**WORK ORDER**.
The task requires restating, word for word, the lines of the entries below from the one containing "The image size is (1235, 477)." through the final one, both included.

**THE DATA**.

....

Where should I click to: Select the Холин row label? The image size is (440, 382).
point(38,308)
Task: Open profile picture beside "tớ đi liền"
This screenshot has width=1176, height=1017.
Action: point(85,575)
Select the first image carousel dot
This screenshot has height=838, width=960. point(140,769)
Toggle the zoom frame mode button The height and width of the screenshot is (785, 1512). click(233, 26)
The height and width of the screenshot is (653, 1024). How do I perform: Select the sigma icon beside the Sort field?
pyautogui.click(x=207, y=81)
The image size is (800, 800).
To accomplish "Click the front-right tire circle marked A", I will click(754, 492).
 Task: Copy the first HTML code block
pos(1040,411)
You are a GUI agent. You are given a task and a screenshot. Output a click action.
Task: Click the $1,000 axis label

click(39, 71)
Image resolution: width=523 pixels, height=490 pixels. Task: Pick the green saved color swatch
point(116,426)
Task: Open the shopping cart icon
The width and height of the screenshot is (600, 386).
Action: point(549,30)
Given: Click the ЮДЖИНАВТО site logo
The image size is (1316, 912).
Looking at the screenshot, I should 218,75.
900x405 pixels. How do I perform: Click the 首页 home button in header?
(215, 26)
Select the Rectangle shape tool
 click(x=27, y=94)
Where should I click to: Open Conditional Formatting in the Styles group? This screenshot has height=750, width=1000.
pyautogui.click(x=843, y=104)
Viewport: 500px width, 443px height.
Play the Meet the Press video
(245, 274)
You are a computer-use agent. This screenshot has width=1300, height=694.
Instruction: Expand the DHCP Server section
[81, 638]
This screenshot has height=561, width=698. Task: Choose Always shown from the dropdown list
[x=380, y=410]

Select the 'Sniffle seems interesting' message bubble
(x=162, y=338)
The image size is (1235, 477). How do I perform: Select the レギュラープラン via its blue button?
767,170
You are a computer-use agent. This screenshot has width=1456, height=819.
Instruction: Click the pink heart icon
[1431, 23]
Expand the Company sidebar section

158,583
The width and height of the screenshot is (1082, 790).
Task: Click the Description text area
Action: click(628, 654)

....

**ANSWER SECTION**.
The image size is (1235, 477). How do I perform: Select the レギュラープラン via its blue button?
767,170
You are a computer-use agent. This screenshot has width=1456, height=819.
Instruction: Click the pink heart icon
[1431, 23]
Expand the Company sidebar section

158,583
The width and height of the screenshot is (1082, 790).
Task: Click the Description text area
Action: click(628, 654)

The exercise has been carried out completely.